Autor: FinanceScout24 - Veröffentlicht am 01.02.2017

Saisonbedingt steigen im Januar auch 2017 die Arbeitslosenzahlen. Der erste Monat des Jahres gilt als schwierige Zeit für den Arbeitsmarkt und so verzeichnet die Bundesagentur für Arbeit 209.000 Erwerbslose mehr als noch im Dezember 2016. Doch obwohl die Gesamtzahl damit auf 2,777 Millionen anwächst, ist von einem guten Start ins neue Jahr zu sprechen. Im Vergleich zu 2016 liegt die Zahl der Jobsuchenden zum Jahresbeginn um 143.000 niedriger und zeigt keinen so starken Anstieg wie üblich. Insgesamt ist die Arbeitslosenquote um 0,5 Prozentpunkte auf insgesamt 6,3 Prozent gestiegen.

Die Winterpause erhöht auch in diesem Jahr die Arbeitslosenzahlen. Um 0,5 Prozent auf 6,3 Prozent gestiegen, liegt die von der Bundesagentur für Arbeit verzeichnete Gesamtzahl zum Jahresbeginn bei 2,777 Millionen.

Der typische Aufwärtstrend in den Wintermonaten fällt 2017 jedoch schwächer aus als in vergangenen Jahren. Die Zahl der Jobsuchenden im Januar liegt im Vergleich zum Vorjahr um 143.000 niedriger. Dadurch gilt der Start ins neue Jahr für den Arbeitsmarkt als geglückt.

Die Zahlen im Überblick

Die höheren Erwerbslosenzahlen zu Anfang des Jahres haben in erster Linie jahreszeitliche Gründe. In der Winterpause kehrt Ruhe ein auf Deutschlands Baustellen sowie in anderen Außenberufen und zehntausende Arbeitnehmer bleiben vorübergehend ohne Job. Werden die Zahlen saisonbereinigt betrachtet, so ist hingegen ein Rückgang der Erwerbslosen zu beobachten. Ohne jahreszeitliche Einflüsse lag die Zahl im Januar bei 2,605 Millionen und damit um gut 26.000 niedriger als zum Ende des Jahres.

In den letzten drei Jahren stieg die Arbeitslosigkeit zum Jahreswechsel im Schnitt um gut eine Viertelmillion Erwerbslose an.

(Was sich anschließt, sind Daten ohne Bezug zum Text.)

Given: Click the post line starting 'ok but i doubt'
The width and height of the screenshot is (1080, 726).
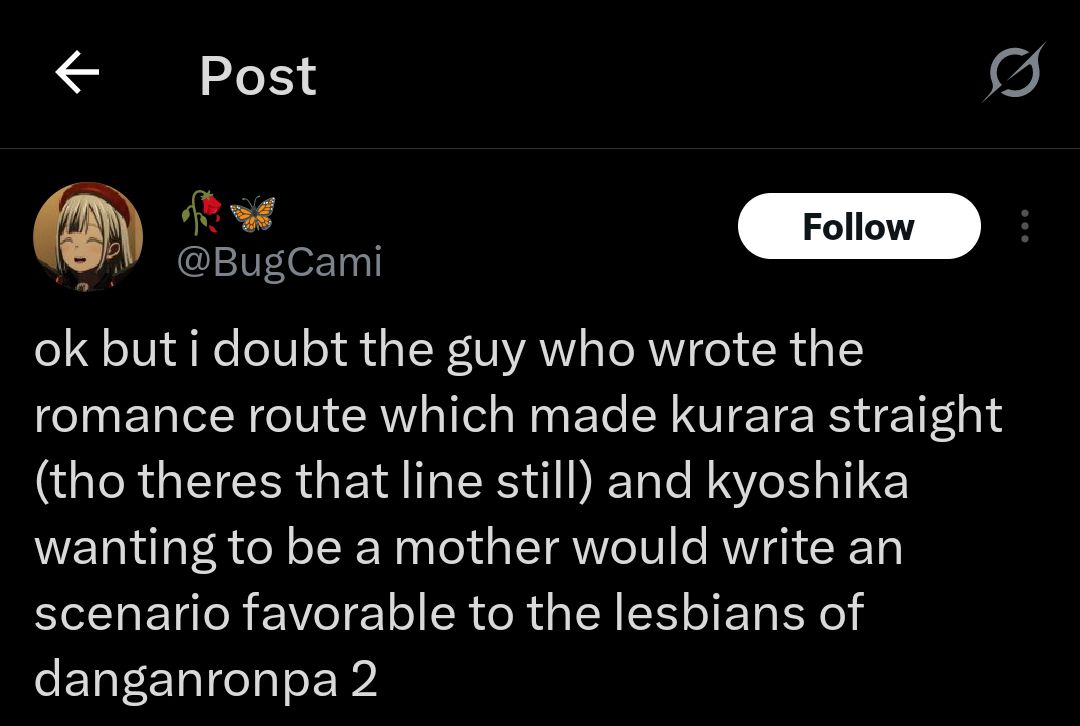Looking at the screenshot, I should (x=448, y=350).
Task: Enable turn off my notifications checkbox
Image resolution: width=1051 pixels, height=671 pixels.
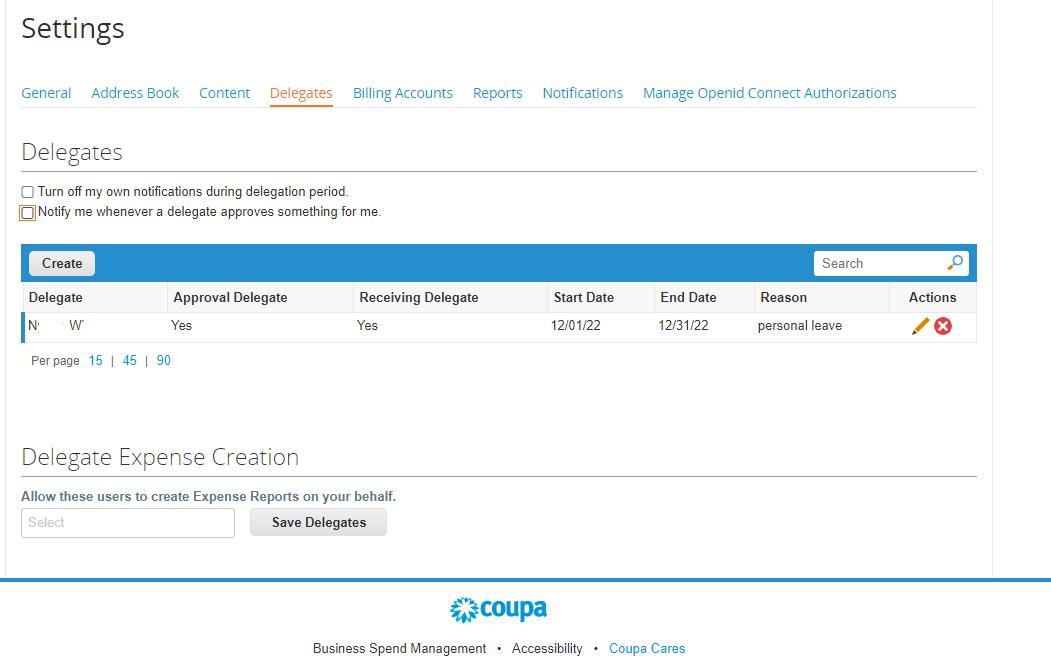Action: click(x=28, y=192)

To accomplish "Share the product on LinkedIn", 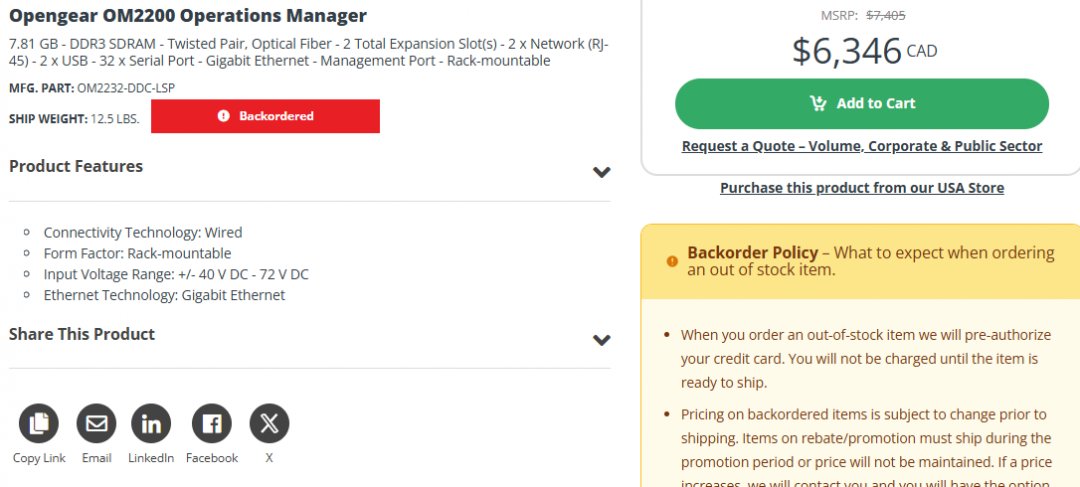I will coord(151,424).
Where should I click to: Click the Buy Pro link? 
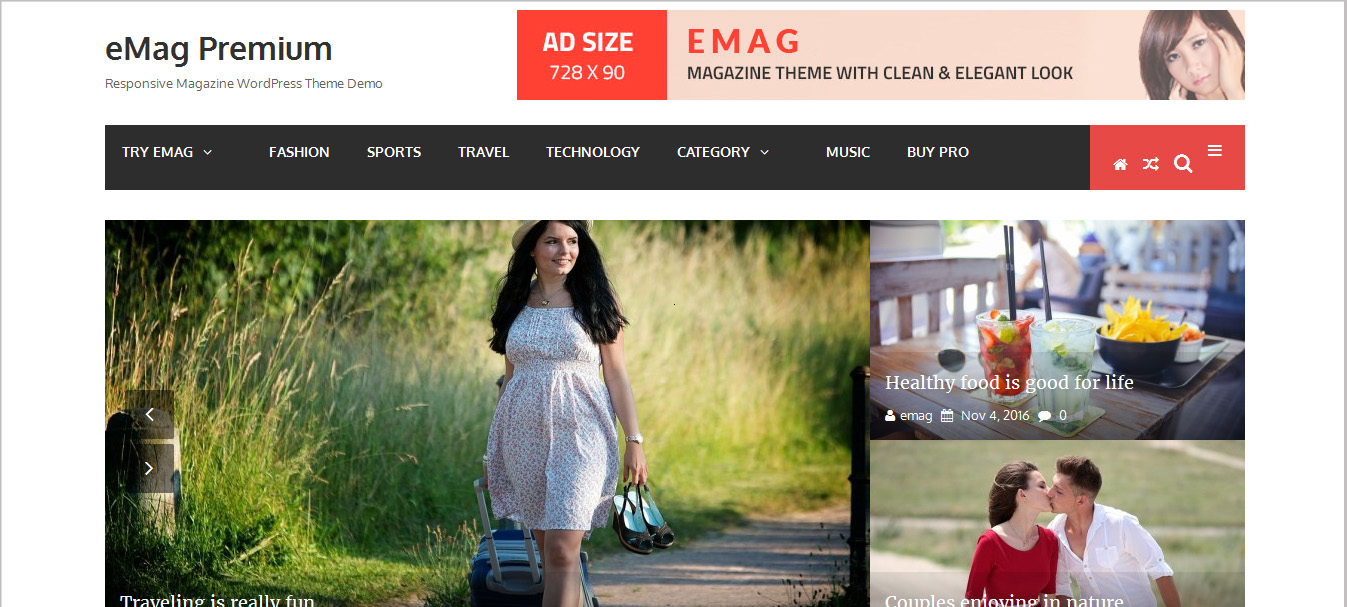click(x=938, y=152)
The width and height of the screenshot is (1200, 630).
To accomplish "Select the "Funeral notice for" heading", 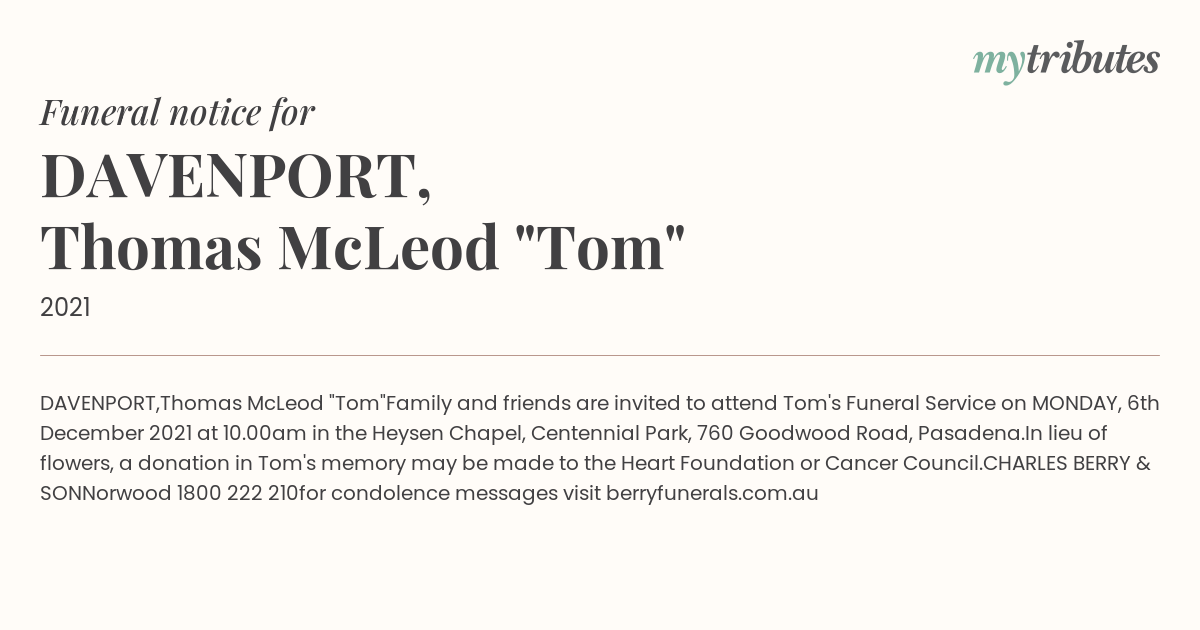I will pyautogui.click(x=178, y=113).
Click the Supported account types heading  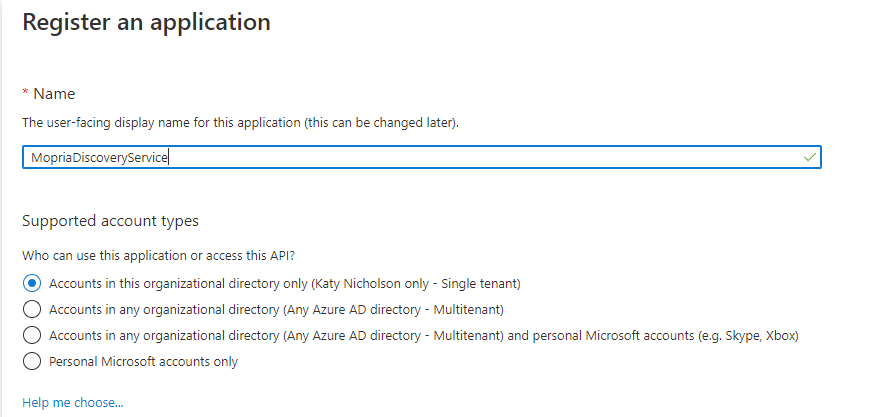pyautogui.click(x=110, y=220)
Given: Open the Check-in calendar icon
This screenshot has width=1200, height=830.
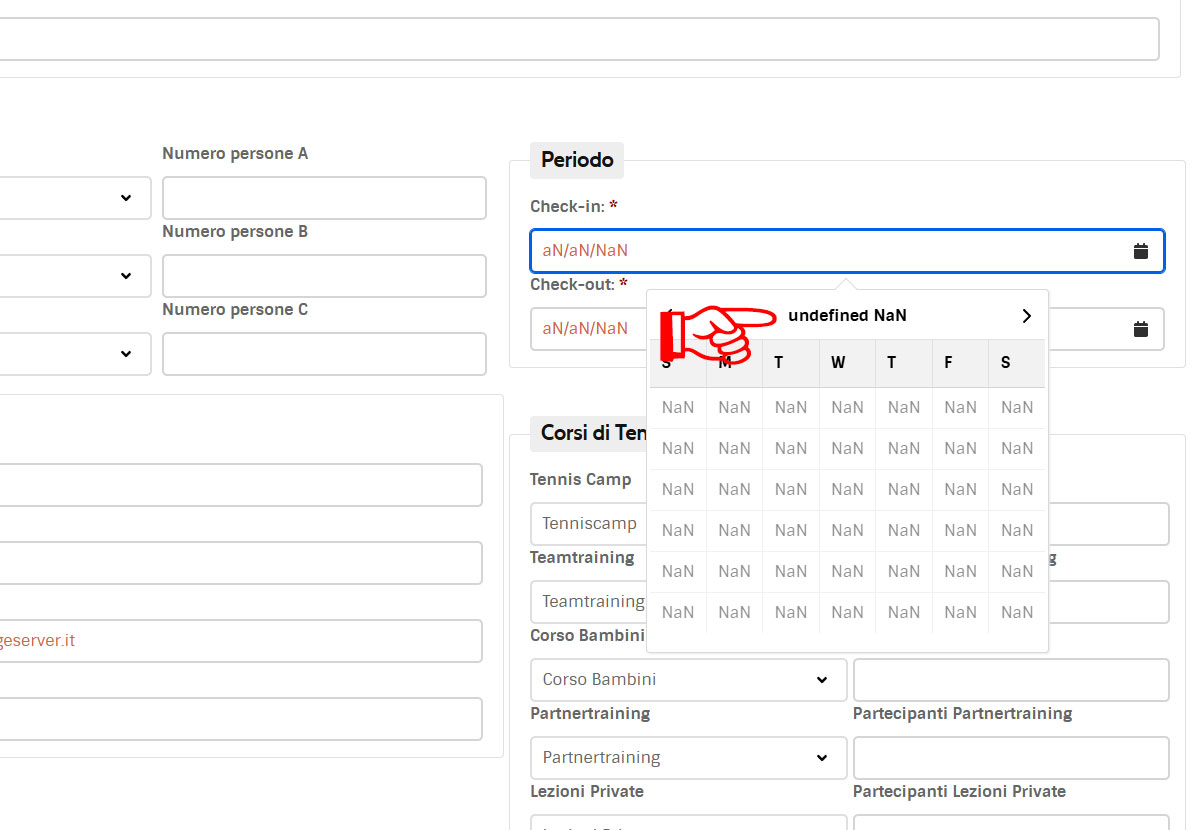Looking at the screenshot, I should (x=1140, y=251).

Damit beginnt 2017 als gutes Jahr für den Arbeitsmarkt. Im Allgemeinen sind die sozialversicherungspflichtigen Beschäftigungen gewachsen und die Zahl der Erwerbstätigen stieg bereits zum Dezember auf 43,59 Millionen an.

Auch die Nachfrage nach Arbeitskräften ist so hoch wie nie. Die Bundesagentur für Arbeit verzeichnete 647.000 offene Stellen und damit gut 66.000 mehr als noch vor einem Jahr.

Krisensicherer Arbeitsmarkt: So viele freie Stellen wie nie

Ökonomen zufolge zeigt der Rückgang der Arbeitslosen, dass Effekte durch Trump und Brexit den Arbeitsmarkt kaum berühren. Trotz der Winterdelle ist der Bedarf an Kräften unverändert hoch. Dies zeichne den deutschen Arbeitsmarkt als krisenresistent gegen weltpolitische Veränderungen aus.

Die Bundesagentur für Arbeit verzeichnet branchenübergreifend eine höhere Nachfrage nach Arbeitskräften als je zuvor. Am stärksten sei der Bedarf in unternehmensnahen Dienstleistungsberufen, der Industrie, dem Handel und Baugewerbe.